▶ **Task to carry out**
According to the profile of Alex Nolan, which club did he play for in 2025?

Personal information
- Full name: Alex Nolan
- Date of birth: 20 March 2003 (age 23)
- Place of birth: Dunboyne, Republic of Ireland
- Position: Winger

Team information
- Current team: Sligo Rovers
- Number: 19

Youth career
- –2018: Dunboyne
- 2018–2019: Shamrock Rovers
- 2020–2021: Shelbourne

Senior career*
- Years: Team / Apps / (Gls)
- 2021: Shelbourne / 4 / (0)
- 2022–2023: UCD / 48 / (3)
- 2023–2024: St Patrick's Athletic / 30 / (2)
- 2025: Cork City / 29 / (4)
- 2026–: Sligo Rovers / 19 / (2)

= Alex Nolan =

English footballer (born 2003)

Alex Nolan (born 20 March 2003) is an Irish professional footballer who plays as a winger for League of Ireland Premier Division club Sligo Rovers. His previous clubs are Shelbourne, UCD, St Patrick's Athletic and Cork City.

[Records from a data source]
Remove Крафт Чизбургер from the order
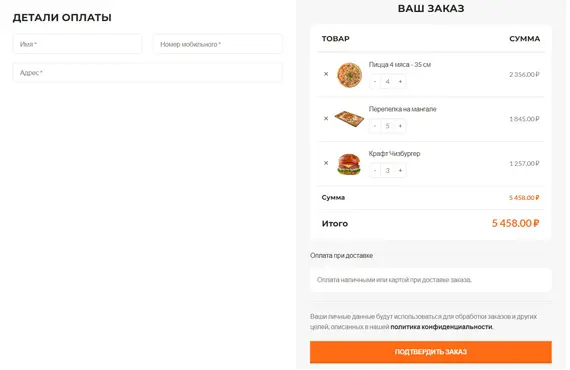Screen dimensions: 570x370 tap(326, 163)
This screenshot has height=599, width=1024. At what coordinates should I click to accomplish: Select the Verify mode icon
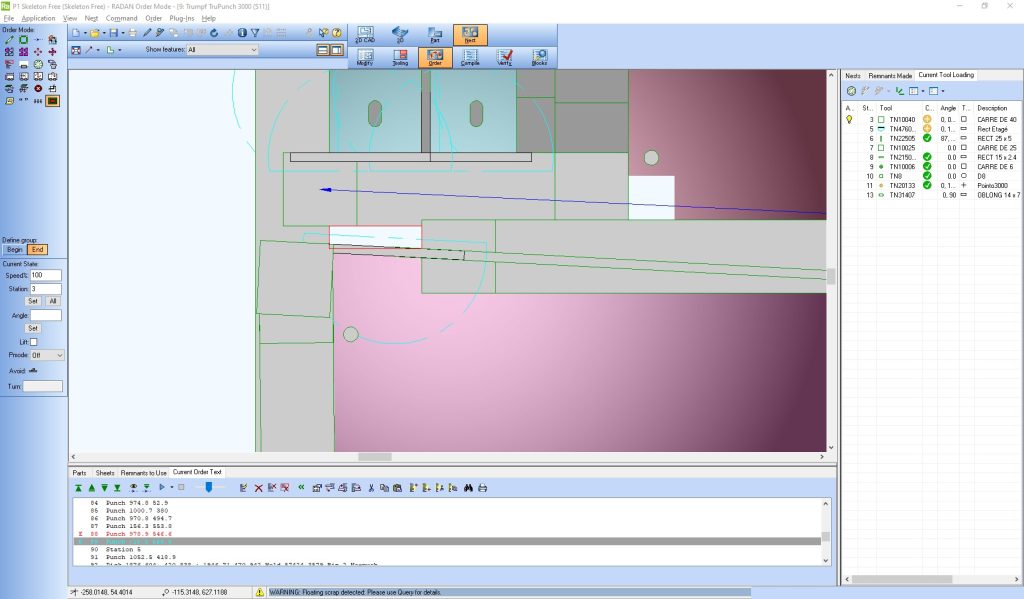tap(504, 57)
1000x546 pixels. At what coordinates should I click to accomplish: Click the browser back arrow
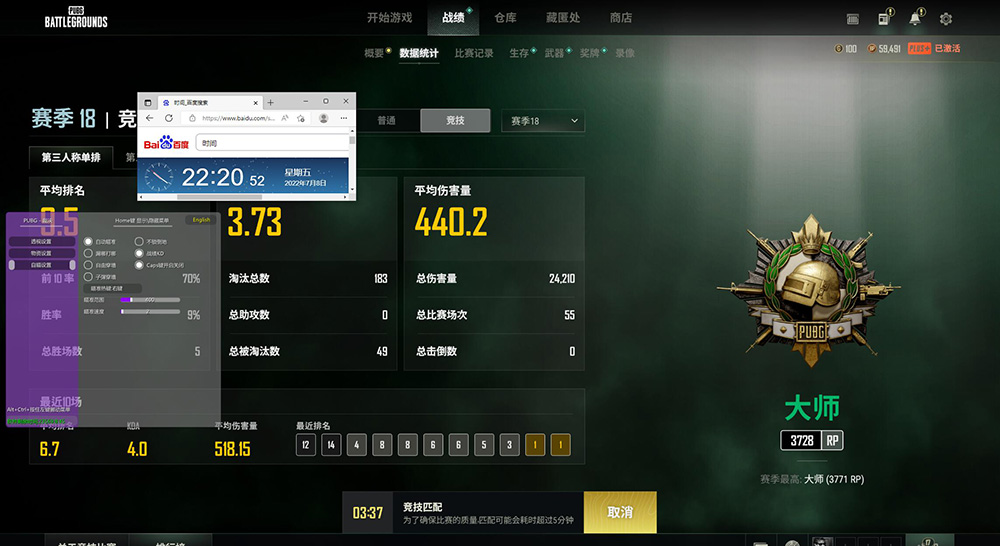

▶ **Solution to this exercise**
Cork City